Se estiver, efectivamente; desejo que essa revolução seja bem dirigida, bem executada e bem aproveitada e que dela venha a nascer uma nova sociedade, mais exigente consigo mesma, mais tolerante e mais coerente, mas disponível e mais corajosa, mais ciente dos seus direitos e das suas obrigações. Uma nova sociedade com um sentido mais apurado de cidadania!
sexta-feira, 7 de setembro de 2012
Avançando...
Andei pelo Norte, percorri o Parque Nacional do Alvão, designado para a eleição das «sete maravilhas». Parei nas aldeias de xisto, indicadas por uma tabuleta que garante ao visitante, terem beneficiado de um programa comunitário de reabilitação e requalificação. Sentei-me à sombra dos castanheiros ao lado dos naturais e auscultei-os, fui um deles (ou tentei que fosse).
São gente resignada, enchem-lhes os olhos, as serranias, os regatos, os lameiros cobertos de milho, o coval e o feijoal.
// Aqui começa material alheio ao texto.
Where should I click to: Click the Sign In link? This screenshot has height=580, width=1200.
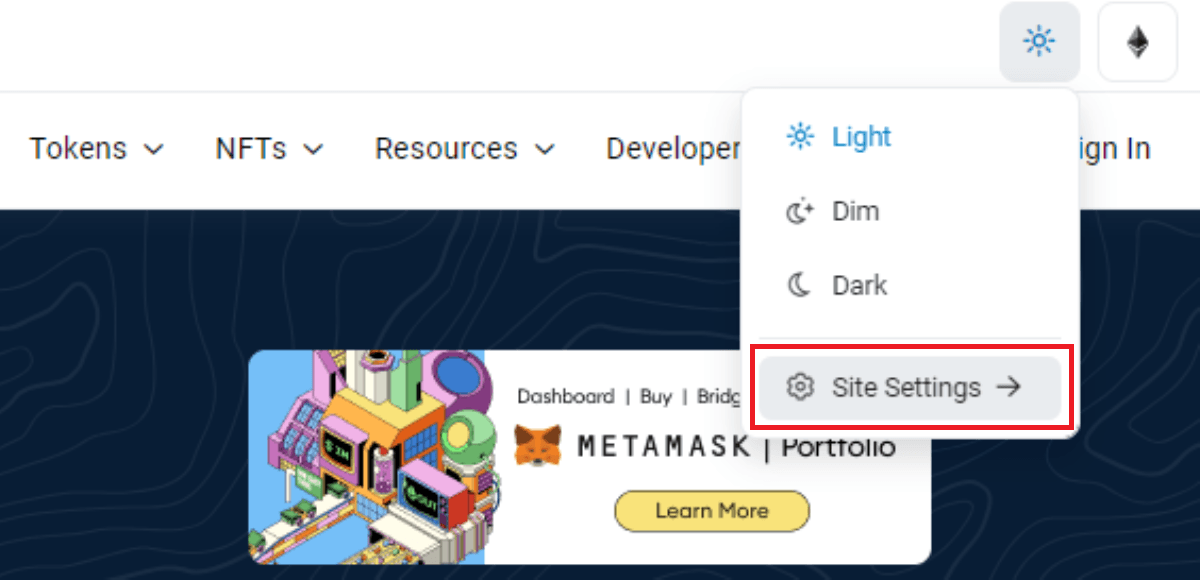1114,149
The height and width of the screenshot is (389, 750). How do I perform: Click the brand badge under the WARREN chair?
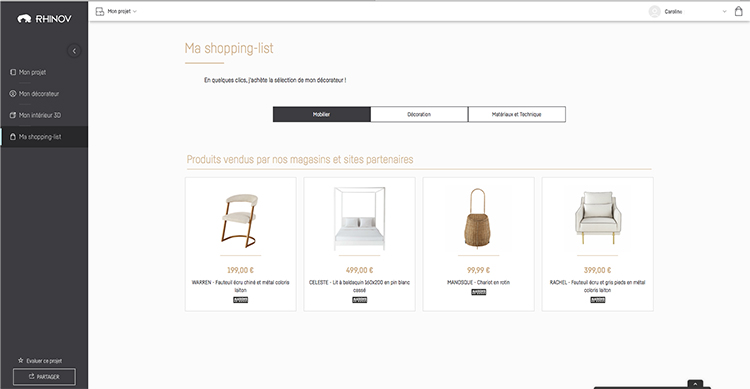(x=241, y=300)
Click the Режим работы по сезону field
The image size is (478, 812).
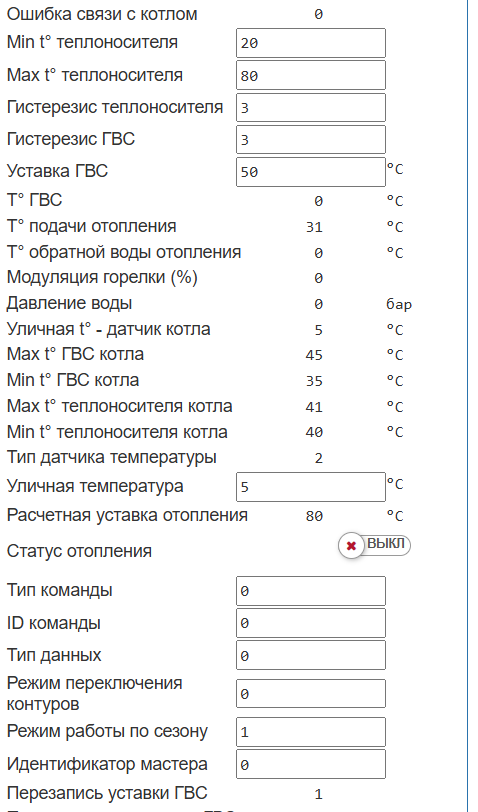[311, 732]
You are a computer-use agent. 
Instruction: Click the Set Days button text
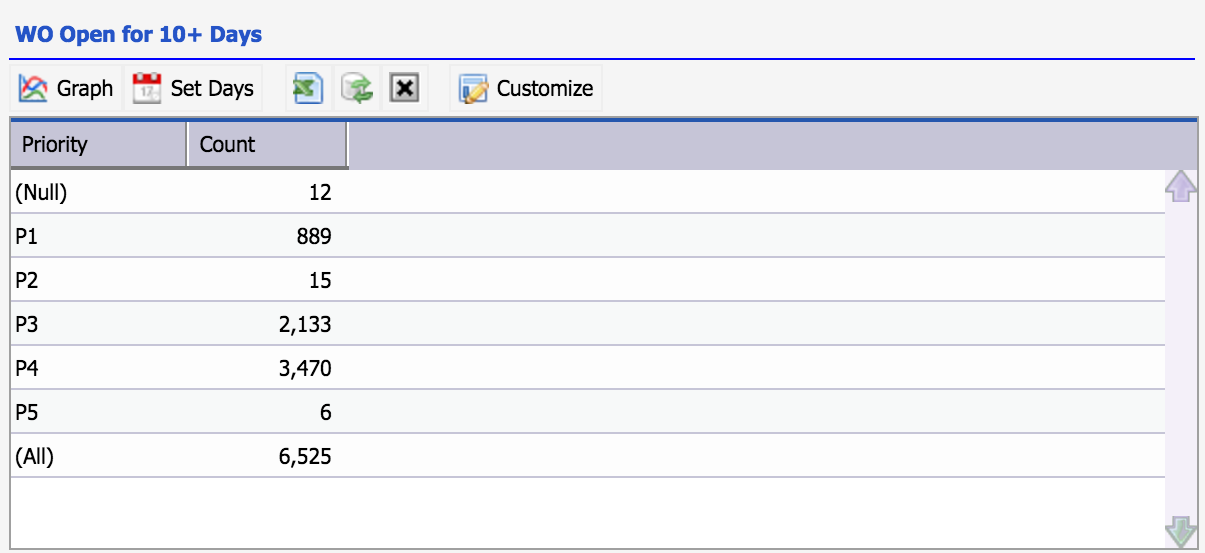[212, 88]
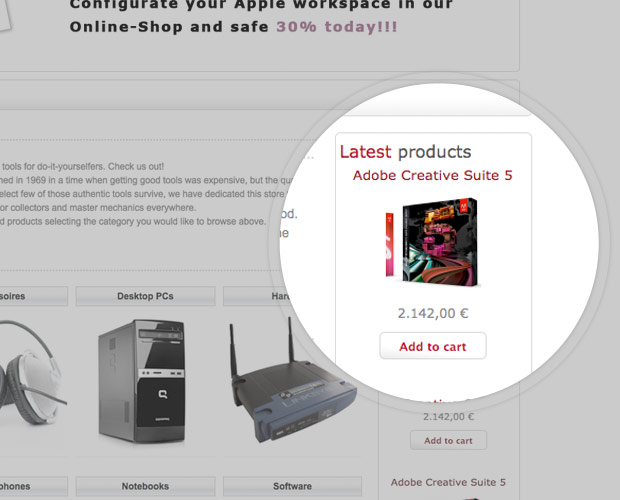Click the Compaq desktop tower image

coord(142,381)
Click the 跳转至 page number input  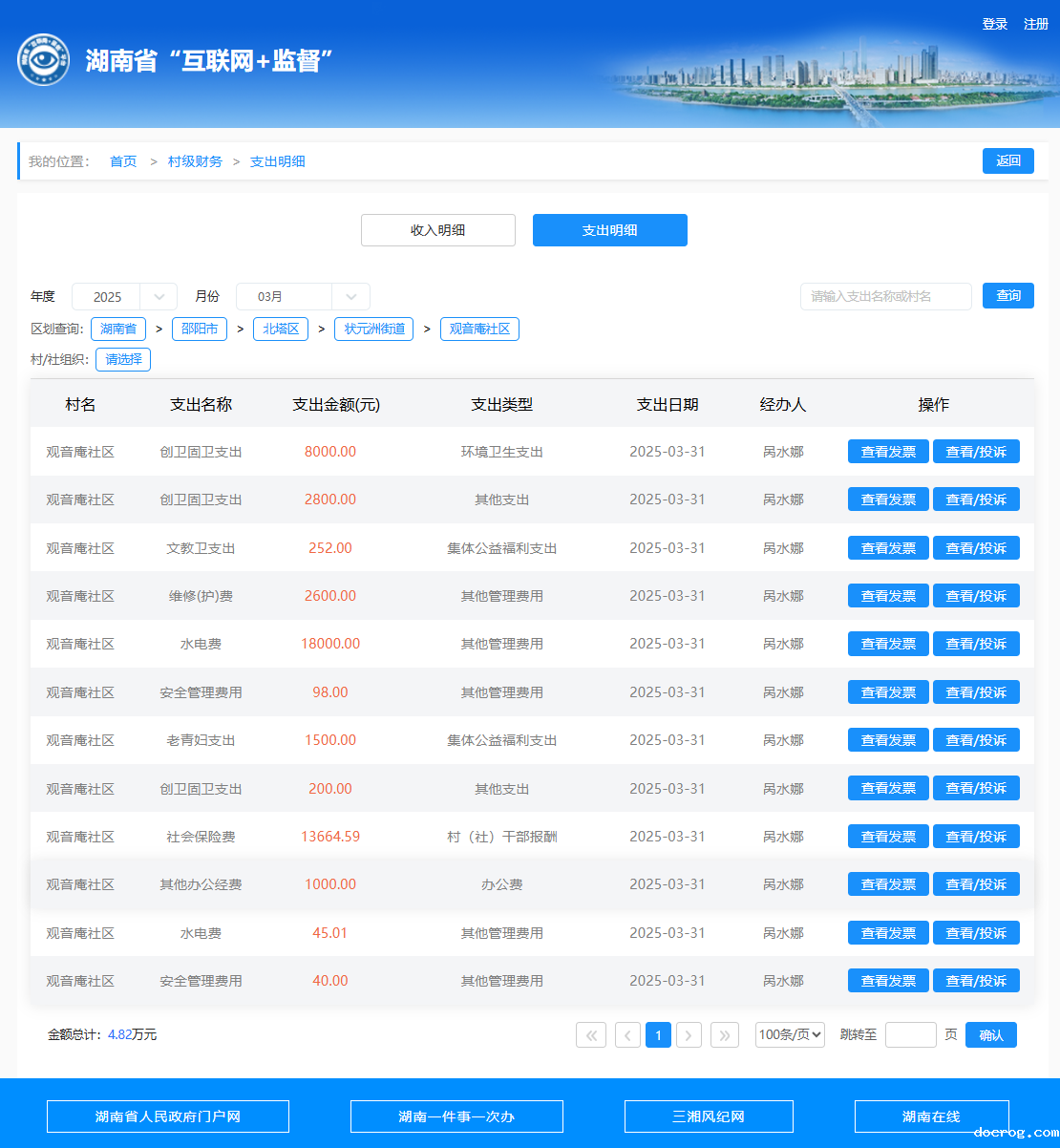point(910,1035)
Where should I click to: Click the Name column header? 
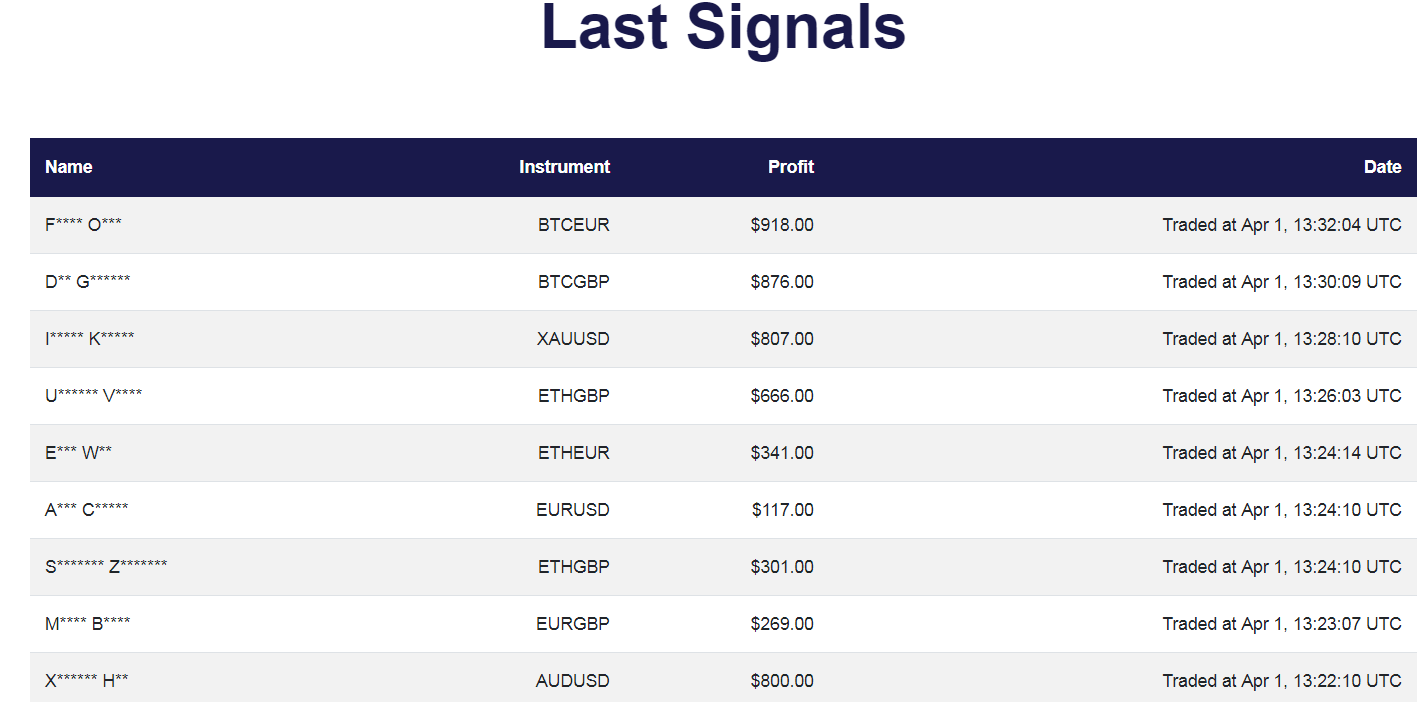[69, 167]
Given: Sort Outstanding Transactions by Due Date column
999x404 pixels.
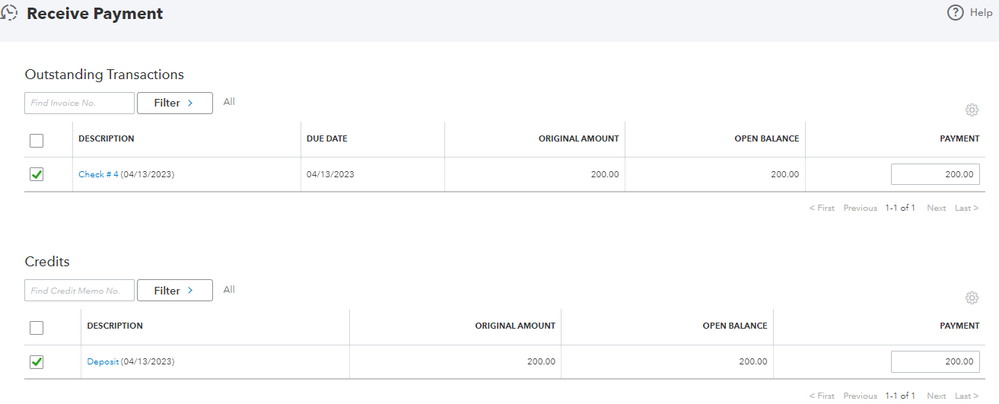Looking at the screenshot, I should coord(327,139).
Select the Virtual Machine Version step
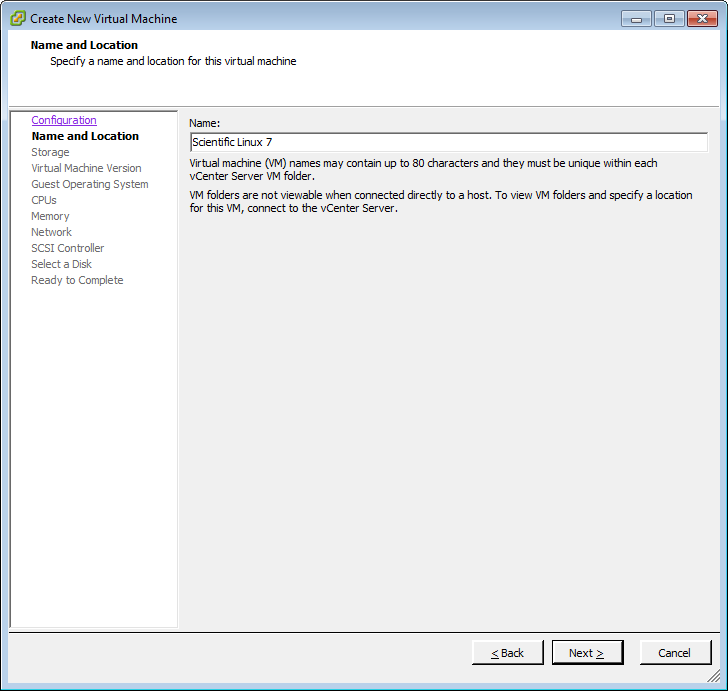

Se lhes pergunto, não sabem nem demonstram interesse em saber quem governa o país, e ainda muito menos ou nada mesmo, o que é a troika, ou o que faz, ou em que medida lhes influência as vivências.
Preocupa-os a saúde da vaquinha barrosã, das pitas e os incêndios... esse flagêlo que à noite lhes chega de povoação conhecida, através dos telejornais.
Erguem-se com o sol e numa cadência natural e ao ritmo das horas, vão cumprindo as tarefas que têm de ser feitas. Depois, recolhem-se ao mesmo tempo que o sol, ceiam e depois de encomendar a alma ao Criador, estendem-se nos lençois que podem ser a sua mortalha, quando o momento chegar. Vivem ao rítmo da Terra.
Escusei-me a perguntar-lhes se esperavam que as "coisas" melhorassem. Não sentem necessidade que assim seja. Aquilo que sentem é que têm uma existência para cumprir e que a duração da mesma não lhes compete decidir.
Retorno, e repenso aquilo que me atormenta o espírito; porque não amamos o que é nosso? Porque não o valorizamos? Porque aceitamos que outros, de outros países, nos enviem dinheiro para reerguermos aquilo que os nossos avós construíram? Por acaso estamos tão incapacitados, tão alienados, que não sejamos capazes de criar com os próprios recursos e as vontades próprias, as condições de vida que ansiamos e que temos tudo para alcançar?